I like Buttigieg but I just don’t think he matches up with Trump well at all. I think his inexperience is easily exploited and he looks like a grad student, not a president. His cerebral demeanor is similar to Obama’s but I don’t believe most Americans are looking for that right now. I think he would lose the general election even if his rhetoric and reason made us proud to be Democrats.
I think Bloomberg is a fascinating , if not disturbing, political phenomenon. He’s built a campaign in record time and proven that money can buy a lot support. He’s also built the right infrastructure. His ads are hard-hitting and telling the truth about Trump in a way that nobody else has. He’s put together formidable operations on the ground with very professional staff. He appears to be a strong candidate in the primary and might be one in the general.
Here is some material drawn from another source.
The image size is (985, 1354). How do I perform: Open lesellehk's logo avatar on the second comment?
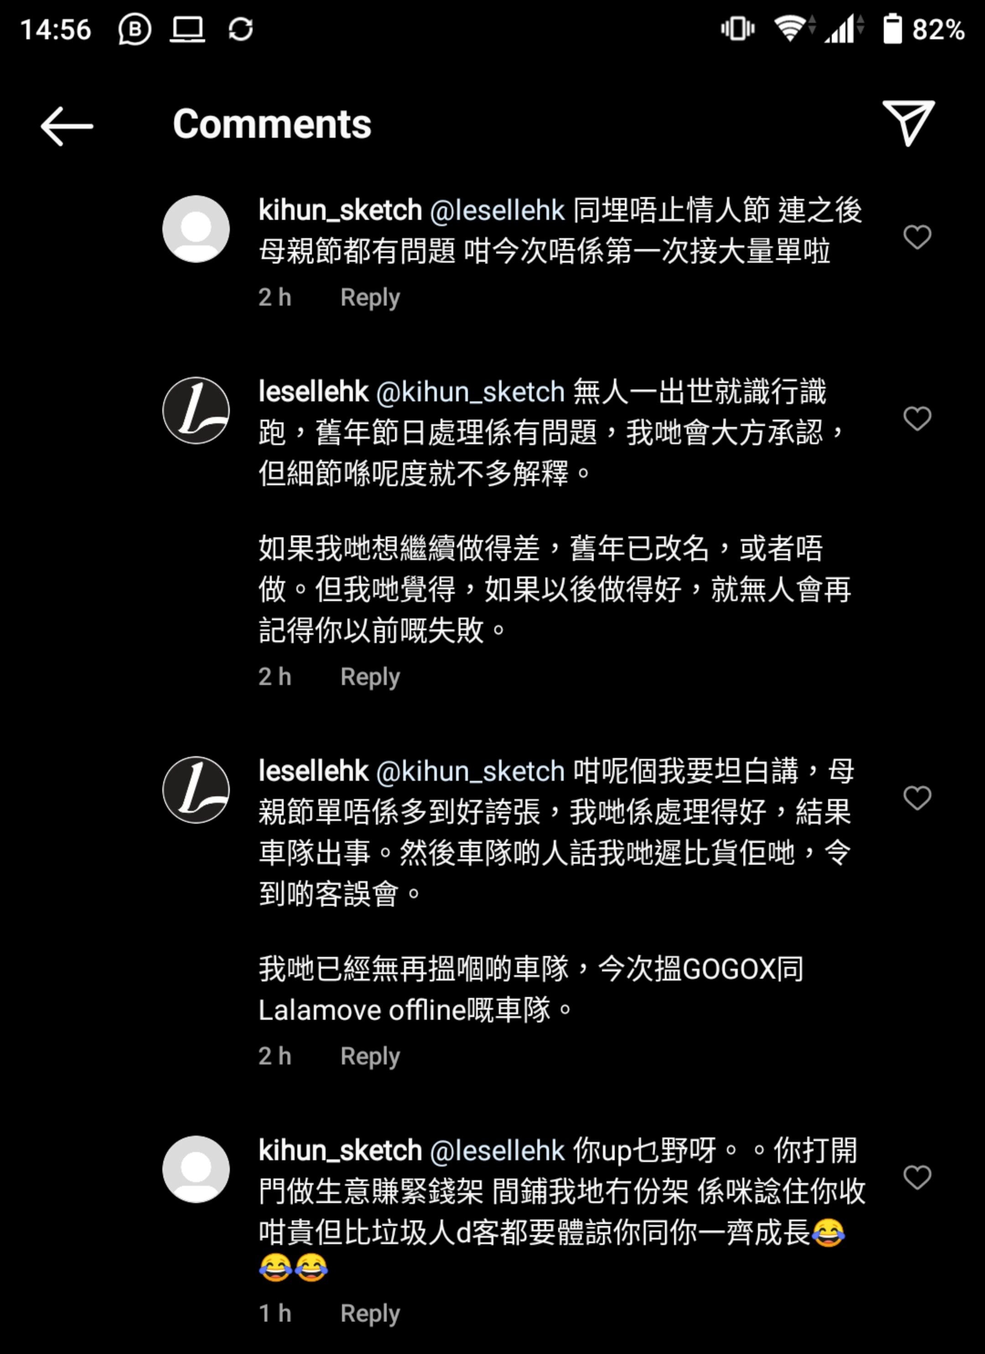(x=196, y=410)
However, Bloomberg makes a mockery of the primary system. He’s shown that money can bypass the vetting process. If he’s successful, I fear we’ll enter into a period where only billionaires or their lackeys can be President of the United States. That’s not what we tell our children and that’s certainly not what the Founding Fathers intended.
I also find his treatment of women disturbing and his defense of stop and frisk and redlining telling. He’s more interested in results than people. He doesn’t see individuals. He sees groups and profiles. That undermines my belief that liberty and freedom are rooted in justice and equality for everyone.
Bloomberg’s strategy may backfire. He’s been telling people that he’s running in case Biden falters. Well, Biden seems to have faltered but Klobuchar and Buttigieg seem poised to step into the void. Now, instead of letting the pragmatists sort out the primary and determine who becomes the anti-Bernie candidate, Bloomberg may split the vote even more, giving Sanders even bigger pluralities on Super Tuesday.
Finally, I worry that the left flank of the Democratic Party won’t come out for Bloomberg. The key to success in November is to keep the base intact and to win the middle. He might be able to sway the Obama-Trump voters but if the Sanders wing of the party either stays home or votes third party, Trump gets re-elected.
As for Bernie Sanders, I think he’s the least likely to beat Trump. He’s not like Obama who had a large base of people just waiting for him to prove that he was viable. And he’s not like Trump who tapped into deep-seated resentment against the economic and political elite to attract both Obama change voters and disaffected whites who hadn’t been voting. Instead, Sanders has remained steady. His support hasn’t grown or shrunk and, after two runs, I think everybody he’s going to excite is already on his train. He’s not changing the general election electorate and he may depress turnout among the moderates Democrats need to win or he may lose them to Trump.
Maybe Sanders can pull out a victory with strong support from union groups in the Midwest, but I can pretty confidently say that he can’t win North Carolina. I’m as concerned about our state as I am about the nation and I fear that Sanders candidacy will leave us with a Republican legislature drawing districts and Thom Tillis in place for six more years. I’m not willing to take that chance.
So with that, I’ll support Amy Klobuchar in the primary and hope that her performance in the upcoming Nevada caucus and South Carolina primary sustains the fundraising she’s seen post-New Hampshire. She’s not perfect because there is no perfect candidate but she’s as good an antidote to Trump as anybody running. Beating Trump is my top priority and she seems to have the best shot at doing that.